_Given records_
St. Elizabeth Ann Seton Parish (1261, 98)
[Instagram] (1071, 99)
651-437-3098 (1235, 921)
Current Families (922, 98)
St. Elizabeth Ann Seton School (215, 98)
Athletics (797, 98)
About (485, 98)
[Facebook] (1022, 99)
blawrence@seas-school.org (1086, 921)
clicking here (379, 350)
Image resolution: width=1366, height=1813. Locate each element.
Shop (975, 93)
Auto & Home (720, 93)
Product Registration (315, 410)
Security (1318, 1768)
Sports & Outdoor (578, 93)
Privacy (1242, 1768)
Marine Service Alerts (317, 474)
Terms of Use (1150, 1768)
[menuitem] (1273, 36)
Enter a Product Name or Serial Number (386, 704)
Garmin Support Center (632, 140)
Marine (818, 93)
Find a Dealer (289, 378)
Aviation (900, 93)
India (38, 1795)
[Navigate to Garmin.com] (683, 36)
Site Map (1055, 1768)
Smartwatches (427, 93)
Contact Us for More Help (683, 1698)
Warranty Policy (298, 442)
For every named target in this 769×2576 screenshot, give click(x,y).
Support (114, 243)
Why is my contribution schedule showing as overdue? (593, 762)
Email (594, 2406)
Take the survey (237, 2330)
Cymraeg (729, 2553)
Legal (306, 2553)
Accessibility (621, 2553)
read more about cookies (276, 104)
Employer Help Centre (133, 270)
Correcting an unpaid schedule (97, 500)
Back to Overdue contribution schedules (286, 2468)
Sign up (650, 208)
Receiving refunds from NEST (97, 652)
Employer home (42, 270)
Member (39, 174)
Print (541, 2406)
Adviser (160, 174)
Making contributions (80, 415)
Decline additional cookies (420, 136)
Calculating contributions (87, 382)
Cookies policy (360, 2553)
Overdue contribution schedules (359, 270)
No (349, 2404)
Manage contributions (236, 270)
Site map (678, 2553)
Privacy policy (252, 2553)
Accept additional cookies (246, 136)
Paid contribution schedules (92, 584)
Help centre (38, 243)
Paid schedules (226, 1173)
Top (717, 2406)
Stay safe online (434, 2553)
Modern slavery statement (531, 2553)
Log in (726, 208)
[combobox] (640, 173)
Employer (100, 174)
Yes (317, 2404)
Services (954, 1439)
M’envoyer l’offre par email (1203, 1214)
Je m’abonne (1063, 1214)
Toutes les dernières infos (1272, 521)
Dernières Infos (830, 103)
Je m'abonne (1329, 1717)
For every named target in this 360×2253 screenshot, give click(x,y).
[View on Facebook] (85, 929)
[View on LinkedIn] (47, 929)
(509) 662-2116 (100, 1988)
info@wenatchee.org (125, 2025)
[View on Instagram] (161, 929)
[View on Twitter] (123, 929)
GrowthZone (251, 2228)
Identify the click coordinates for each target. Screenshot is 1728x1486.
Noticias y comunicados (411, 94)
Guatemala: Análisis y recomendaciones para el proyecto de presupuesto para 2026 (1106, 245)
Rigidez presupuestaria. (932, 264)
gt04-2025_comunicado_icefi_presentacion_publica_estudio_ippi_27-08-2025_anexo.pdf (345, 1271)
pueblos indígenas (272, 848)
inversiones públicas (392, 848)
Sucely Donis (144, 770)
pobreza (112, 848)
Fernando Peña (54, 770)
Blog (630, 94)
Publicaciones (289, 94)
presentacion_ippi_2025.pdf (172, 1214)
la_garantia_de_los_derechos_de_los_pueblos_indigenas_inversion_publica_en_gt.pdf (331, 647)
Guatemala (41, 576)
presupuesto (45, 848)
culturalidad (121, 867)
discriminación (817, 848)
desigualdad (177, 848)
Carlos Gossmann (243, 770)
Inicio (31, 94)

_Description of the task_
Copy every line of the data above exactly.

_Reply to the exercise_
St. Elizabeth Ann Seton Parish (1261, 98)
[Instagram] (1071, 99)
651-437-3098 (1235, 921)
Current Families (922, 98)
St. Elizabeth Ann Seton School (215, 98)
Athletics (797, 98)
About (485, 98)
[Facebook] (1022, 99)
blawrence@seas-school.org (1086, 921)
clicking here (379, 350)
Image resolution: width=1366, height=1813. Locate each element.
Shop (975, 93)
Auto & Home (720, 93)
Product Registration (315, 410)
Security (1318, 1768)
Sports & Outdoor (578, 93)
Privacy (1242, 1768)
Marine Service Alerts (317, 474)
Terms of Use (1150, 1768)
[menuitem] (1273, 36)
Enter a Product Name or Serial Number (386, 704)
Garmin Support Center (632, 140)
Marine (818, 93)
Find a Dealer (289, 378)
Aviation (900, 93)
India (38, 1795)
[Navigate to Garmin.com] (683, 36)
Site Map (1055, 1768)
Smartwatches (427, 93)
Contact Us for More Help (683, 1698)
Warranty Policy (298, 442)
For every named target in this 769×2576 screenshot, give click(x,y).
Support (114, 243)
Why is my contribution schedule showing as overdue? (593, 762)
Email (594, 2406)
Take the survey (237, 2330)
Cymraeg (729, 2553)
Legal (306, 2553)
Accessibility (621, 2553)
read more about cookies (276, 104)
Employer Help Centre (133, 270)
Correcting an unpaid schedule (97, 500)
Back to Overdue contribution schedules (286, 2468)
Sign up (650, 208)
Receiving refunds from NEST (97, 652)
Employer home (42, 270)
Member (39, 174)
Print (541, 2406)
Adviser (160, 174)
Making contributions (80, 415)
Decline additional cookies (420, 136)
Calculating contributions (87, 382)
Cookies policy (360, 2553)
Overdue contribution schedules (359, 270)
No (349, 2404)
Manage contributions (236, 270)
Site map (678, 2553)
Privacy policy (252, 2553)
Accept additional cookies (246, 136)
Paid contribution schedules (92, 584)
Help centre (38, 243)
Paid schedules (226, 1173)
Top (717, 2406)
Stay safe online (434, 2553)
Modern slavery statement (531, 2553)
Log in (726, 208)
[combobox] (640, 173)
Employer (100, 174)
Yes (317, 2404)
Services (954, 1439)
M’envoyer l’offre par email (1203, 1214)
Je m’abonne (1063, 1214)
Toutes les dernières infos (1272, 521)
Dernières Infos (830, 103)
Je m'abonne (1329, 1717)
For every named target in this 360×2253 screenshot, give click(x,y).
[View on Facebook] (85, 929)
[View on LinkedIn] (47, 929)
(509) 662-2116 (100, 1988)
info@wenatchee.org (125, 2025)
[View on Instagram] (161, 929)
[View on Twitter] (123, 929)
GrowthZone (251, 2228)
Identify the click coordinates for each target. Screenshot is 1728x1486.
Noticias y comunicados (411, 94)
Guatemala: Análisis y recomendaciones para el proyecto de presupuesto para 2026 (1106, 245)
Rigidez presupuestaria. (932, 264)
gt04-2025_comunicado_icefi_presentacion_publica_estudio_ippi_27-08-2025_anexo.pdf (345, 1271)
pueblos indígenas (272, 848)
inversiones públicas (392, 848)
Sucely Donis (144, 770)
pobreza (112, 848)
Fernando Peña (54, 770)
Blog (630, 94)
Publicaciones (289, 94)
presentacion_ippi_2025.pdf (172, 1214)
la_garantia_de_los_derechos_de_los_pueblos_indigenas_inversion_publica_en_gt.pdf (331, 647)
Guatemala (41, 576)
presupuesto (45, 848)
culturalidad (121, 867)
discriminación (817, 848)
desigualdad (177, 848)
Carlos Gossmann (243, 770)
Inicio (31, 94)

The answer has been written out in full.